The antibacterial effects of different concentrations of garlic extracts on various strains of bacteria were similar to each other. However, the concentration of 100% of garlic extract was significantly less effective than other concentrations against P. aeruginosa and lactobacillus spp. Furthermore, according to our results the extract is somewhat more effective against lactobacillus spp. than against the other studied bacteria. This observed difference might be a result of genetic differences among the organisms.
A limited number of studies have investigated the antibacterial effects of garlic extract against human dental plaque microbiota. One previous study has reported the significant effect of 10% garlic solution in decreasing levels of oral microorganisms, [19] and our results are in total agreement with this study. Groppo et al. [20] have observed a remarkable reduction of mutans streptococci after gargling with a 2.5% garlic mouthwash solution. Another study, reporting a reduction in levels of S. mutans after garlic mouthwash, mentioned that a 3% concentration was the minimum concentration at which a zone of inhibition was observed. [21] Multidrug-resistant and non-multidrug-resistant strains of S. mutans have also been reported to be sensitive to garlic extract. [12] In addition, combination of garlic with lime is reported to have a noticeable antibacterial effect against isolates from carious teeth. [22] Although these studies were performed using different concentrations from that used in our study, the similarity between our findings and that of other authors is obvious.

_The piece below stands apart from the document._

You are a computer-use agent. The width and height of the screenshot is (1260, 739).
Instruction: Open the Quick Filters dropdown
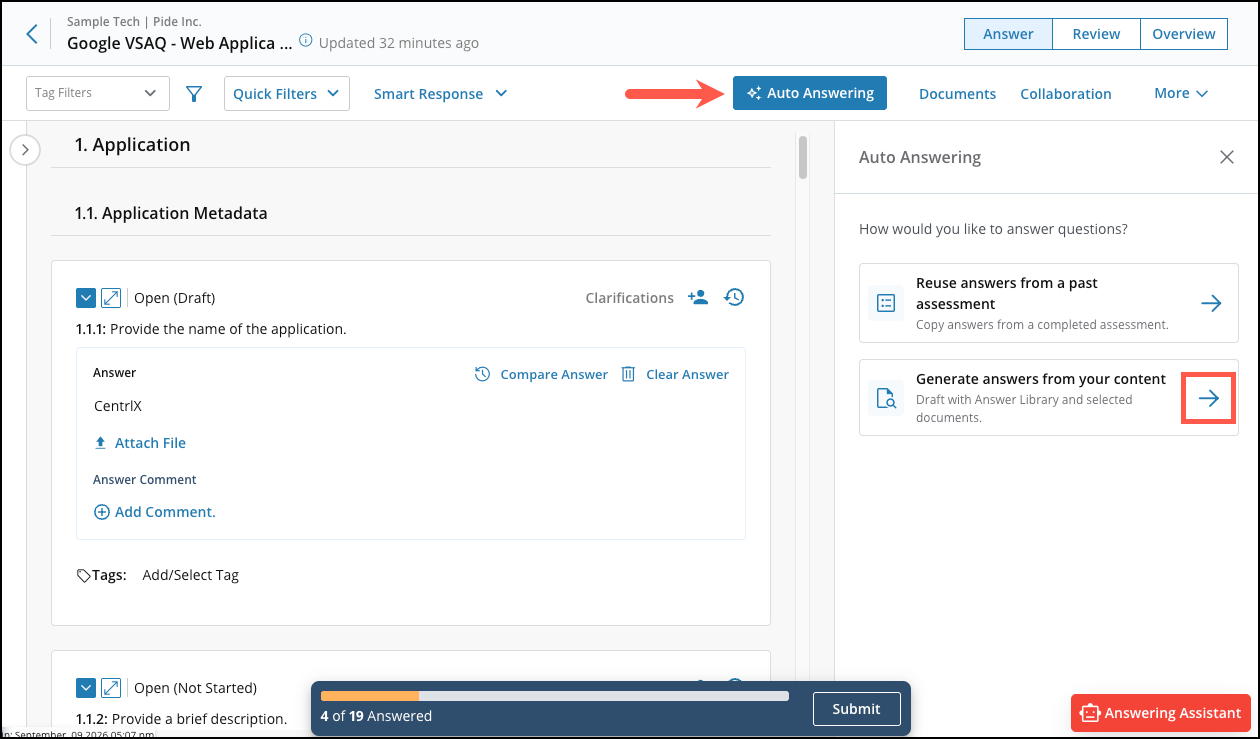click(287, 93)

Allicin, a phytochemical component of garlic, has been considered to be responsible for the antimicrobial activity of garlic. [23],[24],[25] This antimicrobial effect of allicin has been attributed to its reactions with the thiol groups of various enzymes, e.g., alcohol dehydrogenase, thioredoxin reductase, and RNA polymerase. [10]
In this study, we compared the antibacterial effect of garlic extract with that of chlorhexidine. Chlorhexidine was more effective than garlic extract but it should be noted that this antimicrobial agent has been known to provoke an immediate hypersensitivity reaction and also has other side effects. For example, chlorhexidine has been reported to be cytotoxic to human periodontal ligament cells. [26] Also, it could hinder protein synthesis and affect mitochondrial activity in these cells. [27] Thus, chlorohexidine could cause serious harm to the oral tissues. In view of this, garlic extract might seem a suitable alternative for many patients.

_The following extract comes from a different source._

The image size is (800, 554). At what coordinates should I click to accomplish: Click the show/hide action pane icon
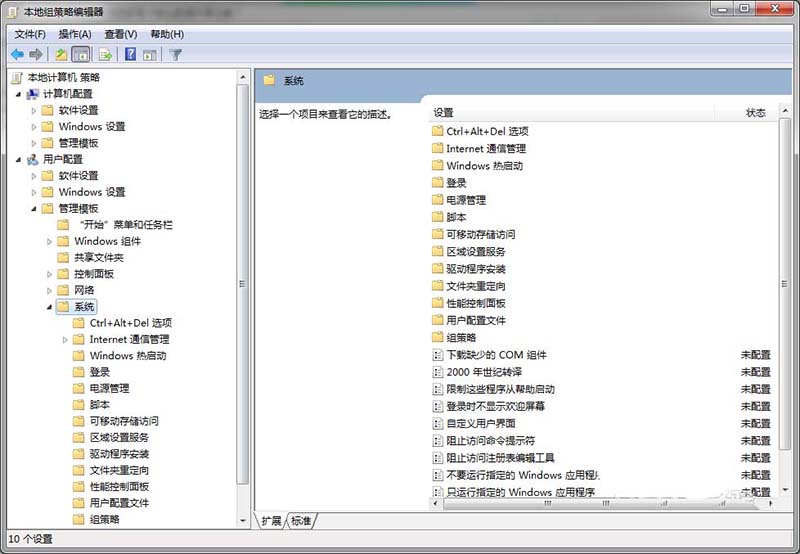pyautogui.click(x=150, y=54)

Recently, there has been an increase in the popularity of herbal medicinal products. A survey revealed that 9.3% of adults use natural health products. [28] Most herbal medicine users have reported that herbs have worked efficaciously for them and, in some instances, been more efficacious than even conventional medicines. Such perceptions might explain the sustained popularity of herbal medicines. [29]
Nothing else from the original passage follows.